Advanced L7 Policies

L7 Policy Examples with Cilium

Cilium supports HTTP-level network policies for fine-grained L7 control:

apiVersion: cilium.io/v2
kind: CiliumNetworkPolicy
metadata:
  name: api-access-control
  namespace: production
spec:
  endpointSelector:
    matchLabels:
      app: api-backend
  ingress:
    - fromEndpoints:
        - matchLabels:
            app: frontend
      toPorts:
        - port: "8080"
          protocol: TCP
          rules:
            http:
              - method: GET
                path: "/api/v1/.*"
              - method: POST
                path: "/api/v1/users"
              - method: GET
                path: "/api/v1/health"
          allowedHeaders:
            - Content-Type
            - Authorization

This policy allows only the frontend to reach the API, and only on specific HTTP methods and paths. A request to /api/v1/admin or using DELETE would be blocked.

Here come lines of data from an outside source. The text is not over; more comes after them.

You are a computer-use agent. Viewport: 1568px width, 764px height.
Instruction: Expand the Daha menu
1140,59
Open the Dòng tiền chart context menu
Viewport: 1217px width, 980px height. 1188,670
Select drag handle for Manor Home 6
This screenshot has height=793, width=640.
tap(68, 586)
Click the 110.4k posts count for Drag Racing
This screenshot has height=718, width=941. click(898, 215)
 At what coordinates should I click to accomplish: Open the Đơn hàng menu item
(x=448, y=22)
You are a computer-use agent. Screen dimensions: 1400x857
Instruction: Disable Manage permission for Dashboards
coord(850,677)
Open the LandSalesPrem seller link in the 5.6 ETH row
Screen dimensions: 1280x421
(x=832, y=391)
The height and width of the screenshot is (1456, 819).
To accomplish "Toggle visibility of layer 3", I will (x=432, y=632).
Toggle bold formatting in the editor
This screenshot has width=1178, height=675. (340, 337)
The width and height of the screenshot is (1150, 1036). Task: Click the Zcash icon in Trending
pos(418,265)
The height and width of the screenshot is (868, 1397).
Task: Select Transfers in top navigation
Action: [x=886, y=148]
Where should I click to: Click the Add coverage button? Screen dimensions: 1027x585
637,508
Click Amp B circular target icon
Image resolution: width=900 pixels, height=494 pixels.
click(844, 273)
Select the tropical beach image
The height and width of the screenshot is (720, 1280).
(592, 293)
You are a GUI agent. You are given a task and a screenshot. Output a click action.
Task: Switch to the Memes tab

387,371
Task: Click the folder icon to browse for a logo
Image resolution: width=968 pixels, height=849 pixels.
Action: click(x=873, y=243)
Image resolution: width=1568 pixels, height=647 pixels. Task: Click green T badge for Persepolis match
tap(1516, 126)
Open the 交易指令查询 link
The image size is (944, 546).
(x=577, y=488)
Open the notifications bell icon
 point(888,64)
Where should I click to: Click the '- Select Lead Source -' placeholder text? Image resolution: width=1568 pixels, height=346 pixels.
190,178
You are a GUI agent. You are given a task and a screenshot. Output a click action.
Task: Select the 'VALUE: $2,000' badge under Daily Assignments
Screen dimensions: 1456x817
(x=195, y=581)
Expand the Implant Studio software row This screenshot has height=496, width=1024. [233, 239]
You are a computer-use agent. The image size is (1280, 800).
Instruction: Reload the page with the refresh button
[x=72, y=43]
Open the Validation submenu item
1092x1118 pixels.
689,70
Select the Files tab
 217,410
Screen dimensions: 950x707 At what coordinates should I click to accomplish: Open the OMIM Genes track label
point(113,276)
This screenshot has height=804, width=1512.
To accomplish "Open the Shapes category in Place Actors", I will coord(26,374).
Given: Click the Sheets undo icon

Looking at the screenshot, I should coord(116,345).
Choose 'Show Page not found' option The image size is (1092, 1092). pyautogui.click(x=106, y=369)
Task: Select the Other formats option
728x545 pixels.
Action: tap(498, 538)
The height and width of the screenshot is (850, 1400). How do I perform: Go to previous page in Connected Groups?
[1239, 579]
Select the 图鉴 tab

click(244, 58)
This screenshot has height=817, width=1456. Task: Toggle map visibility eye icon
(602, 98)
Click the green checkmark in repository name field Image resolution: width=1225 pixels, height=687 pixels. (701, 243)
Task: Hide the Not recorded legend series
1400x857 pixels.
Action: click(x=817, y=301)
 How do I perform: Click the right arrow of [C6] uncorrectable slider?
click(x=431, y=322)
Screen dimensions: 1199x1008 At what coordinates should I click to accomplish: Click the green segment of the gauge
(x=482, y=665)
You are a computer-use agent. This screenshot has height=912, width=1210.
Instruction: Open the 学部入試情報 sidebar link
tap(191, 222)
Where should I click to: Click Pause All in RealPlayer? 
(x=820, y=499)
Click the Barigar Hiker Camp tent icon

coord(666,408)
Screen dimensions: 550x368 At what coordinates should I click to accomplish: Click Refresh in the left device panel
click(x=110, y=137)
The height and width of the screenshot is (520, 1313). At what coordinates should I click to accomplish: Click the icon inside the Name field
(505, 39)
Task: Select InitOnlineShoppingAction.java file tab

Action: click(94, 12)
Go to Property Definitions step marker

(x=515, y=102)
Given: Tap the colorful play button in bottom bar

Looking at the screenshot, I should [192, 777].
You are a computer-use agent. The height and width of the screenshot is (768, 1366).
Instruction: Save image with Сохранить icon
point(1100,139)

# Deny specific paths for a microservice
apiVersion: cilium.io/v2
kind: CiliumNetworkPolicy
metadata:
  name: deny-admin-paths
  namespace: production
spec:
  endpointSelector:
    matchLabels:
      app: internal-api
  ingress:
    - fromEndpoints:
        - matchLabels:
            app: web-frontend
      toPorts:
        - port: "8080"
          rules:
            http:
              - method: GET
                path: "/api/v1/.*"
              # Implicitly deny POST, PUT, DELETE, etc.

Common Pitfalls / Anti-Patterns

Blanket podSelector: {}

podSelector: {} selects every pod in the namespace, including system pods. Applying a restrictive policy to all pods can break core functionality.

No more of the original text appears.